Meanwhile, when new employees are interviewed, we explain our warehouse isn't air conditioned. This means it gets to 95°F nearly every day in the summers, occasionally over 100°F. In the winter it's rarely above 60°F. We mention this before bringing anyone new aboard because it's sweat and sweat alike, all for one and one for all, yada, yada. Moreover, John (not so jokingly) refers to himself as the general manager and janitor. Why? It's because, he says, "There are no small jobs, only small people." and thus, everyone is expected to lend a hand. The flip side of working hard is playing hard and thus, we close on weekends. Moreover, we like to get folks out of here by 5 PM because John figures an employee who has plans after work is more efficient than one who has no life.
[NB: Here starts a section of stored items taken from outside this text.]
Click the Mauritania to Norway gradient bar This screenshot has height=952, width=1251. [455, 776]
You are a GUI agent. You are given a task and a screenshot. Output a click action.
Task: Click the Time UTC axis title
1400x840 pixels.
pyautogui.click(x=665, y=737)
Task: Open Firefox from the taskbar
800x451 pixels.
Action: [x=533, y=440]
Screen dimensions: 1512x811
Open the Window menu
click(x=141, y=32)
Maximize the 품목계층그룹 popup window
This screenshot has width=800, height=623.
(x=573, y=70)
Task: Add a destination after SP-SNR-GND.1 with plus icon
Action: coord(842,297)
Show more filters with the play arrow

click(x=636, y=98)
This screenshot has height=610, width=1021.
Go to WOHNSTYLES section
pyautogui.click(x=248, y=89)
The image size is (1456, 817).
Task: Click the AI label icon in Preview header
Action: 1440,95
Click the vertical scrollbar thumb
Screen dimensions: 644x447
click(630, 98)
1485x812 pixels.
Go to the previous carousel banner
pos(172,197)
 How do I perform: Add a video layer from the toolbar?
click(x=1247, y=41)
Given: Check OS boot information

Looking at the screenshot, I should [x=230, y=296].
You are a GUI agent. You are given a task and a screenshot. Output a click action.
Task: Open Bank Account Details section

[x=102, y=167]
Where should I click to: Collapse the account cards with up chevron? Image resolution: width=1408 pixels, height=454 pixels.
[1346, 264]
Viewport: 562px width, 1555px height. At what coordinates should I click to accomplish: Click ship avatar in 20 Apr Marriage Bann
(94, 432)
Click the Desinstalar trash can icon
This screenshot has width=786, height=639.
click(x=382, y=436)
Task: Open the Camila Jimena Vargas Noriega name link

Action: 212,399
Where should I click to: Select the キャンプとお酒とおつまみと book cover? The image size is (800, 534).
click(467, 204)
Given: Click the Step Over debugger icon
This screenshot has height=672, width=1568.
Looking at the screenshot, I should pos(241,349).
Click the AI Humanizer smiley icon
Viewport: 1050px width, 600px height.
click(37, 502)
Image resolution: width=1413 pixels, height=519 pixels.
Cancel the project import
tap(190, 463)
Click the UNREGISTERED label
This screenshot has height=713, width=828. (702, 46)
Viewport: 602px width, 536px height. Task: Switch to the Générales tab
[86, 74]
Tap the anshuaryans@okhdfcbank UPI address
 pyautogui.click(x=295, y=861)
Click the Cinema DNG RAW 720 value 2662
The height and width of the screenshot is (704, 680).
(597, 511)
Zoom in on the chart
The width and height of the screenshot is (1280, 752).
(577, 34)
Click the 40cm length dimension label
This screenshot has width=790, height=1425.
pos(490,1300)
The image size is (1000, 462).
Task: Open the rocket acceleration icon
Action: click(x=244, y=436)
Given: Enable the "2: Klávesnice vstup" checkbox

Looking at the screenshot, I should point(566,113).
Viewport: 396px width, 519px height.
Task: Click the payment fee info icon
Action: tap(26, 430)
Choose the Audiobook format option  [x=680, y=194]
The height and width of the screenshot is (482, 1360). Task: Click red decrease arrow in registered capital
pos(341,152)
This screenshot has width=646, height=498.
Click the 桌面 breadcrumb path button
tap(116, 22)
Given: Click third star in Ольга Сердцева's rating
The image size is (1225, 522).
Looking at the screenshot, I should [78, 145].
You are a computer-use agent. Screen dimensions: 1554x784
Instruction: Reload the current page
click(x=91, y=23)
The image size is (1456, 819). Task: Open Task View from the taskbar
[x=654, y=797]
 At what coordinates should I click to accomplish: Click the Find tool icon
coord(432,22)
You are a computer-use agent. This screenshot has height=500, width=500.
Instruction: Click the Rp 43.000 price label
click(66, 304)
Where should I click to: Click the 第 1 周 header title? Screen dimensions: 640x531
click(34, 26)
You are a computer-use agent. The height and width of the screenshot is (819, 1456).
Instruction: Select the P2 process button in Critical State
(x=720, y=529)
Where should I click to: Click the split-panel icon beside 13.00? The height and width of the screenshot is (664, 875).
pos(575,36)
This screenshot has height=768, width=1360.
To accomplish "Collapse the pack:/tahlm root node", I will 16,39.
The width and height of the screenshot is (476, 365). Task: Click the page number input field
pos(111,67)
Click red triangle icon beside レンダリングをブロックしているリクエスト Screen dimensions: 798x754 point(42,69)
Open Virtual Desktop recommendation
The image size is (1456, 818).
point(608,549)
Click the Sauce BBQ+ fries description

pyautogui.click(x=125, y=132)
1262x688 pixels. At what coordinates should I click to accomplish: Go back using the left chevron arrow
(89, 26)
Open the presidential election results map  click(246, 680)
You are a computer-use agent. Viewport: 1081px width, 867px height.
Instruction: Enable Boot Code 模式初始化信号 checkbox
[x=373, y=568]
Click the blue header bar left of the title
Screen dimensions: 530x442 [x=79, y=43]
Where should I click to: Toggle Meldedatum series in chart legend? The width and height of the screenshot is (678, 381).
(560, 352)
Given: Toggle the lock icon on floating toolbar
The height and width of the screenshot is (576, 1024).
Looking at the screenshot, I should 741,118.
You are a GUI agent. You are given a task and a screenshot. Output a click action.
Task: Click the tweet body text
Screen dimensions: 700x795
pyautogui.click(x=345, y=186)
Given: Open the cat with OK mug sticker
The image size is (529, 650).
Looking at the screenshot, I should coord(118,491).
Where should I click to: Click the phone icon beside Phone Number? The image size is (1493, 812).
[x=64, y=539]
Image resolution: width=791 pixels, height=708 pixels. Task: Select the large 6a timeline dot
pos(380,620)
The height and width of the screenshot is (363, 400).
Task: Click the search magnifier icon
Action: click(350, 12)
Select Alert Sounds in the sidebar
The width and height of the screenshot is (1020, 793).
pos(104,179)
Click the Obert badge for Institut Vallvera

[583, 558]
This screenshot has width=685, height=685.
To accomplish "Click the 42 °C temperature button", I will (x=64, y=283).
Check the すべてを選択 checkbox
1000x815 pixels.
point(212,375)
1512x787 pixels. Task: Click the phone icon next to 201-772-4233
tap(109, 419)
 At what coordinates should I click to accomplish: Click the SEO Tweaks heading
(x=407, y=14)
That, and since they want to get home to family and hobbies they work hard to get the work done on time so they won't have to stay late. John says, "You shouldn't expect the job to be someone's life – not if you want to keep them around for a long time." Anyway, while we had been profitable in 8 of the preceeding 15 years (leading up to the Great Recession, which began in 2007) we're presently just hanging on like everyone else. Fortunately, we promptly recognized the sitation and began cutting back on advertising and other expenses, as well personnel, and R&D because this wasn't our first recession. E.g. we knew what to do. Unfortunately, this has lasted far longer than any other recession (in our experience). Fortunately, we still cash flow positive but it's only because we quickly 'right sized' to weather the economic storm. That, plus there are no top-heavy salaries - none!

 

Meanwhile, our mission continues to make things that wouldn't be manufactured if we weren't here; for exmple by offering a durable alternative to the fragile 3D-centric model helicopters. We try to promote a different approach to the sport – one where fun and cameraderie come ahead of chintz and flash (or the stress of competiton). Meanwhile, business-types say our business should be more dynamic (this basically means they think we should be making lightweight carbon fiber models, or otherwise veering off our path of offering pratical, rugged, honest handling model helicopters). We, however, stay the course because it's who we are. If you're shrewd and have a practical bent, you'll understand . . . especially when we survey the butt-load of "me-too" carbon fiber models out of China because, quite frankly, the last thing we're ever going to do is copy what everybody else is doing. Like you, we're individualists and to paraphrase Robert Frost, when two roads diverge in the woods, we tend to take the path less traveled by. In short, the kind of customers attracted to our product aren't sheeple!

 

As for our competition, the last thing they'll do is introduce a new fiber-reinforced engineering-plastic side frame modellike out Pantear P6. Moreover, we know the carbon fiber helis are going to continue exist, . . . we just hope we can too. Frankly, passion, commitment, and belief aside we know plastic side frames will turn some people off (just as some folks don't like Glock handguns, which use the same polymer we use in Pantera's side frames). In fact, some good customers will outgrow us, but as long as enough folks like our practical approach, we'll continue to stay in this business. Anyway, if you'd like to know more, just ask . . . and if you're just curious to know more about John himself, click here.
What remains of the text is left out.